Um dia, li em algum lugar uma explicação genial para a diferença entre ninfeta e lolita: a lolita é a ninfeta com plena consciência do poder que tem. Para felicidade geral daquela nação de bronzeado sazonal, Edilene continuava ninfeta. Inocente da cabeça aos pés. Afundou num cantinho da piscina com o bebê da sinhá carinhosamente no colo e sumiu na paisagem.

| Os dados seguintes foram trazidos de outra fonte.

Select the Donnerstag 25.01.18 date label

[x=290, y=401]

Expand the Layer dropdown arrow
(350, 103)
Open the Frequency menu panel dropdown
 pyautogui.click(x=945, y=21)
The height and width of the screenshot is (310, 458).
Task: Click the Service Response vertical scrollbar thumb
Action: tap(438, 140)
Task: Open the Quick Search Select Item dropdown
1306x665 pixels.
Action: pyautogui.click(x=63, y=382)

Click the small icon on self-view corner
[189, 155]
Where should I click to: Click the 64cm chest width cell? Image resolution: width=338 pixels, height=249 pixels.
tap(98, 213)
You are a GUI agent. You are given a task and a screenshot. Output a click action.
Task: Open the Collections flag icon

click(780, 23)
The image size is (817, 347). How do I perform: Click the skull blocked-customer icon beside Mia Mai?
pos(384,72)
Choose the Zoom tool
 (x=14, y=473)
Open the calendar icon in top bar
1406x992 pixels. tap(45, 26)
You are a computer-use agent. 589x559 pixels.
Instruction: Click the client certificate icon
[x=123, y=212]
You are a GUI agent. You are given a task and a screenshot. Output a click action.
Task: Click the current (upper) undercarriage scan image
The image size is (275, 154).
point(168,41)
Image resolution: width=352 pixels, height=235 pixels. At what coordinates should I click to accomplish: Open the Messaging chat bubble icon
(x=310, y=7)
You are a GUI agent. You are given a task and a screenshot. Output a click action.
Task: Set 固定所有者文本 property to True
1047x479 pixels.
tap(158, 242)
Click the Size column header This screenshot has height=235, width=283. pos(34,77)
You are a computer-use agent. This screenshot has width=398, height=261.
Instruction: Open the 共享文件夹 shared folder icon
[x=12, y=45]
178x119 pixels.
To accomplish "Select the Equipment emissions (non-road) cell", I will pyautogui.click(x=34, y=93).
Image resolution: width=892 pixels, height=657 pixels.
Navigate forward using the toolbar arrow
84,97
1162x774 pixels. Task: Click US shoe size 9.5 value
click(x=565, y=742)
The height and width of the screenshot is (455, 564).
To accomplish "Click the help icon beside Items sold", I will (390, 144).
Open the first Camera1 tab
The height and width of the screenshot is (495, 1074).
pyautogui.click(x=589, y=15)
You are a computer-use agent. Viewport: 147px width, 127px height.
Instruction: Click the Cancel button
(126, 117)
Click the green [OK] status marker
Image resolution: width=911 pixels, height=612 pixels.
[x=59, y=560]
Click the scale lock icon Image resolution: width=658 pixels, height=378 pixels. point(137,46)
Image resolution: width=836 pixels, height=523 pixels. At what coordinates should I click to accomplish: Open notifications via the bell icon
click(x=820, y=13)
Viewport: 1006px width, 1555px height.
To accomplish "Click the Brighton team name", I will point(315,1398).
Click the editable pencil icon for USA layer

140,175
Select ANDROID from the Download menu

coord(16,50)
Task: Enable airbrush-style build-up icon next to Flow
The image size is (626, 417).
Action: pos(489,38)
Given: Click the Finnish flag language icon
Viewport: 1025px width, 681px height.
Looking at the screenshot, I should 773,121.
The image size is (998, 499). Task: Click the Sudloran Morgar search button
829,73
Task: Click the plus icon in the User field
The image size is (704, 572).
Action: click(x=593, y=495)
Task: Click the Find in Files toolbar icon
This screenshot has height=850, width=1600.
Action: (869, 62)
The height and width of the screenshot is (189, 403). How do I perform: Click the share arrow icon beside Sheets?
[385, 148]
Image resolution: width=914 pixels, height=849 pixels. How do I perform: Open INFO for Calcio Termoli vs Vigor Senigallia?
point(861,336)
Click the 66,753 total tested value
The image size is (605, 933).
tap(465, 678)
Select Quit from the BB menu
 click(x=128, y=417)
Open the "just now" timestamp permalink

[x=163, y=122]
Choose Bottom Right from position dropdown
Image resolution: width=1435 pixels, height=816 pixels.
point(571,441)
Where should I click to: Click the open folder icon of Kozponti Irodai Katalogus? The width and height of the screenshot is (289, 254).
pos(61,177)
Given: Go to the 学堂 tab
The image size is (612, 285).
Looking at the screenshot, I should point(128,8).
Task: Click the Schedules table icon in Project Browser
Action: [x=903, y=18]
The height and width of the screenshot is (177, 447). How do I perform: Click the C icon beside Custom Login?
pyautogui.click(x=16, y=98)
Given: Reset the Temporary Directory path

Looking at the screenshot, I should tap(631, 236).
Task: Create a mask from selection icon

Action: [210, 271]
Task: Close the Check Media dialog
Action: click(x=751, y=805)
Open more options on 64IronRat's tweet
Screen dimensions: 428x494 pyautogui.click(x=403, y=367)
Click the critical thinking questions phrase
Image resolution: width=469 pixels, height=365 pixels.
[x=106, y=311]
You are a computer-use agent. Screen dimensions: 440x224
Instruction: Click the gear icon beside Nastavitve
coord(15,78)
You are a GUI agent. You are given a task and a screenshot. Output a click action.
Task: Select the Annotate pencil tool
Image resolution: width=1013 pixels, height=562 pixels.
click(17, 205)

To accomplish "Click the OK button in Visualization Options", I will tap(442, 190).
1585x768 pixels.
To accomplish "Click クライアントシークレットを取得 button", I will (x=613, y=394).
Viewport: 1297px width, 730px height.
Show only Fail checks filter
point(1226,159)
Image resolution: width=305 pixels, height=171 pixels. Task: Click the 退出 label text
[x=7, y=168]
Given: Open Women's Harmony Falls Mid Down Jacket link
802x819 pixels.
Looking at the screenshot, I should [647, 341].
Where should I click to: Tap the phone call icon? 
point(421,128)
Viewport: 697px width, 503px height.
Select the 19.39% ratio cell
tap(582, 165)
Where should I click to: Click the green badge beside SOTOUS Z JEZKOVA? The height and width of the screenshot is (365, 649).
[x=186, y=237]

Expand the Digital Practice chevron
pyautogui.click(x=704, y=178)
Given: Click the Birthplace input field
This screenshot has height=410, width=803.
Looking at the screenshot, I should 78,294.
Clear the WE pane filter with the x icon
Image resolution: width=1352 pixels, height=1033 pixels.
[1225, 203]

Na verdade, ela estava encantada com a conversa das ninfetas brancas do outro lado da piscina. Todas, meninas da sua idade e sem qualquer semelhança visível. Distantes um oceano da sua dura realidade, onde as amigas são Maria José, Das Graças, Das Dores, Da Luz, Biluca, Dalva, Judite, Chiquinha, Daiane, Suellen. Onde escola é ficção, comida é dúvida cotidiana e os meninos se chamam Francisco, Zé, Raimundo, Manezim, Bastião, Maicon, Wanderley, Diolindo, Francinaldo. Meninos que nunca querem romance porque não tiveram chance de entender do que se trata. E os filhos podem reservar passagem para o mundo pouco depois da primeira menstruação.

Talvez Edilene acreditasse que nem tinha direito àquele sol que nascera para todos, poucas horas antes. O único “para todos” que ela conhece se escreve Paratodos, é jogo do bicho presente nas esquinas da periferia onde nasceu. Ali, no território das patricinhas, das sinhás brancas, das senhoras donas da verdade ninguém teve sequer a delicadeza de arredondar seu nome para Leninha. Seria perfeição demais para uma mucama, a mais linda de todas as ninfetas.